Very nice presentation! To be absolutely rigorous though, it'd be nice to mention that each of the series converge for all positive x (ratio test) and that the sum and integral can be interchanged (e.g. tonelli's theorem)
Watching these videos makes me realize that my hunger for scientific knowledge is still stronger and bigger than my fatigue after a full-time, warehouse-assistant working day.
5:11 i think swapping the integral and the infinite sum there requires using the dominated convergence theorem(if we think about it rigorously), very good presentation overall
The integral of the sum is the sum of the integrals because the integral is a linear function. Then you just put out of the integral the terms that don't have 'u', which means they are constants.
@@Rzko U can do this when Everything is finite , I mean when the sum is finite , but when It's a series (infinite sum) , you need more argument : you need to know if the sum is converging , how it's converging in order to switch the sum with the integral
The second power series (1 + x²/2² + ...) equals the the Bessel function of the first kind J_0 evaluated at ix, although I don't know how that would be helpful in this problem.
Phenomenal!! Your way of presenting a problem is mind-blowing. Discussing the possible methods in a step, how to start solving it, best approach ... Everything illustrates how good you are in math and throws light on the beauty of math
For the first factor I did the following pulled out x, substituted u=-x^2/2 For the second factor i have got second order linear differential equation but not with constant coefficients xy''+y'-xy=0 Second factor will probably be Bessel function but when we get first factor Gamma function will be helpful
The second part can also be written as (x^n)^2 / ((2^n)^2 * (n!)^2) and we can take the entire term into square like (x^n / 2^n * n!) ^2 which we can write as ((x^n/2^n)/n!)^2 = ((x/2)^n /n!) ^2 so we can put it into e^x form like (e^(x/2))^2 which basically is e^x.
Beautiful problem, and very beautiful answer. Using the sum representation of the exponential function and the Gamma function… what a ride haha. Love your channel!!
Beautiful. I am so proud of myself that I solved it on my own. Edit: Okay maybe I didn't solve it completely correct lol I messed up a 2^r and got the answer e instead of sqrt(e)........ that is fine right!?!?!
I hear so much stuff about the Putnam being ridiculously hard, but every step here was the most obvious thing to do given the current stage. Like it's not something you just scribble down in a hurry, but it's something I imagine most mathematically experienced people could do. Lovely presentation though
I like your videos very much. One tiny suggestion though- can you slow down your speed while explaining such problems. You go very fast, which is problematic to understand what you are saying.

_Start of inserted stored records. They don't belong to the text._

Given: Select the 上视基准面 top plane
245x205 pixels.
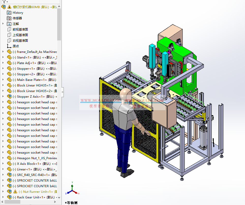Looking at the screenshot, I should coord(20,35).
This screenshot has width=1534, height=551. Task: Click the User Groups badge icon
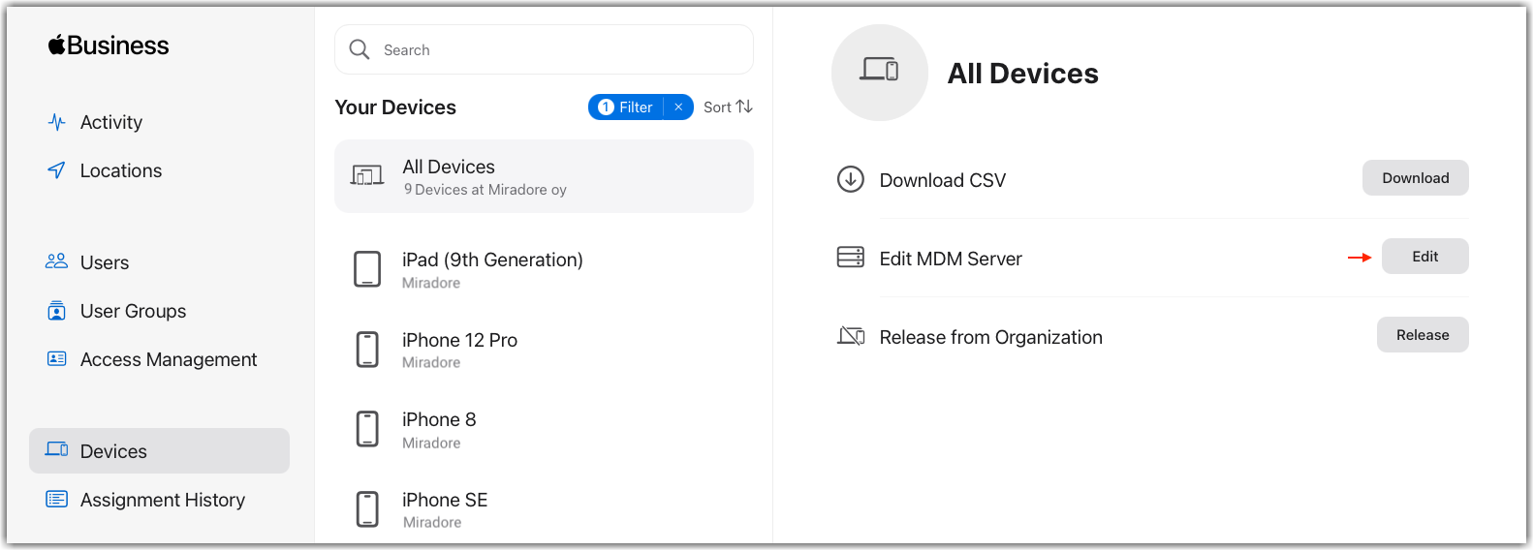(x=57, y=311)
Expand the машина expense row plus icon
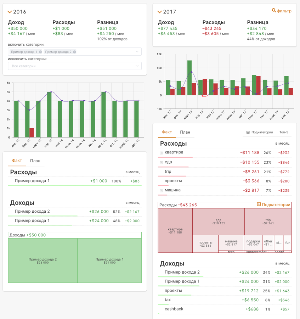The width and height of the screenshot is (300, 319). [x=161, y=191]
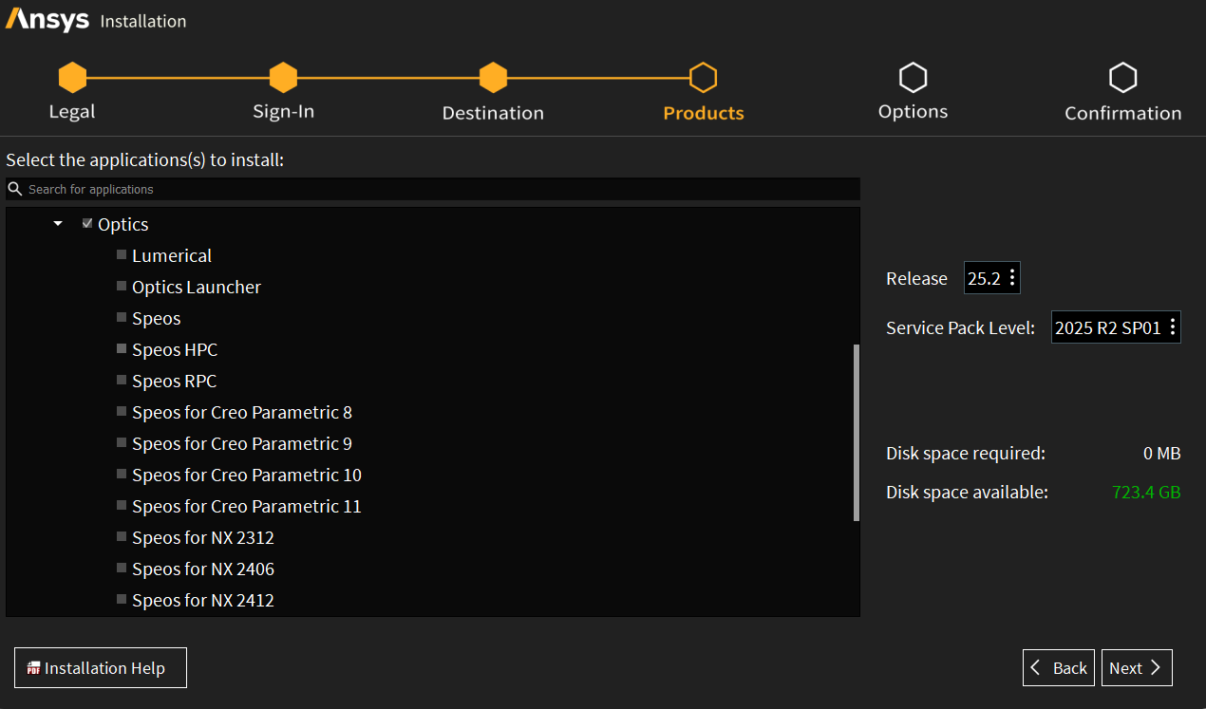Collapse the Optics tree node

58,224
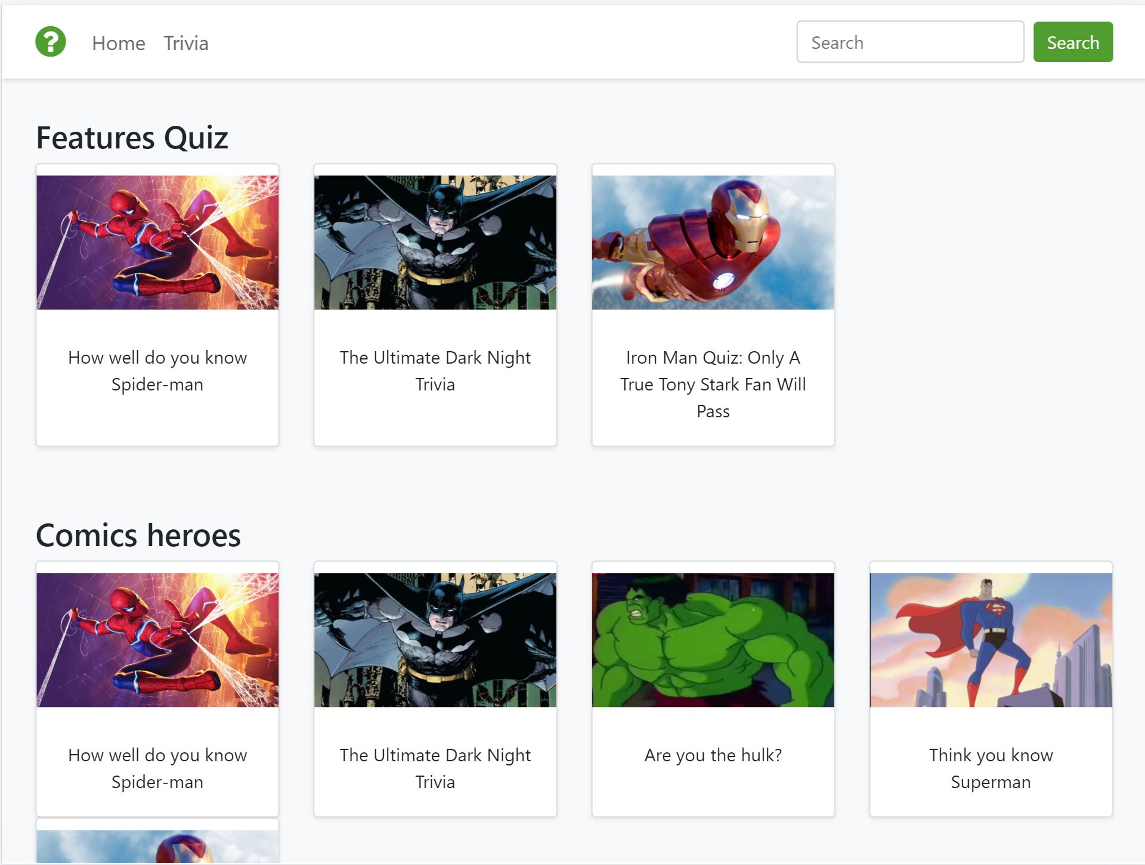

I mean, before even I understand the concept you told, you move to another concept.
This is really dangerous from a rigour perspective. The 2nd power series leads to dominated convergence issues that most will just hand wave away, but they are there.
3:35 HOW CAN THIS APPEAR ON MY RECOMMENDED AFTER I HAVE JUST MISTAKEN EXACTLY THAT THING AT THE TUESDAY TEST!??!?!?! THAT EXACT du=x*dx IS where u=(x^2)/2 IS THE EXACT THING I MISSED! I didn't realise x can be written as the derivative of (x^2)/2 at the test and i magically passed it even with that mistake.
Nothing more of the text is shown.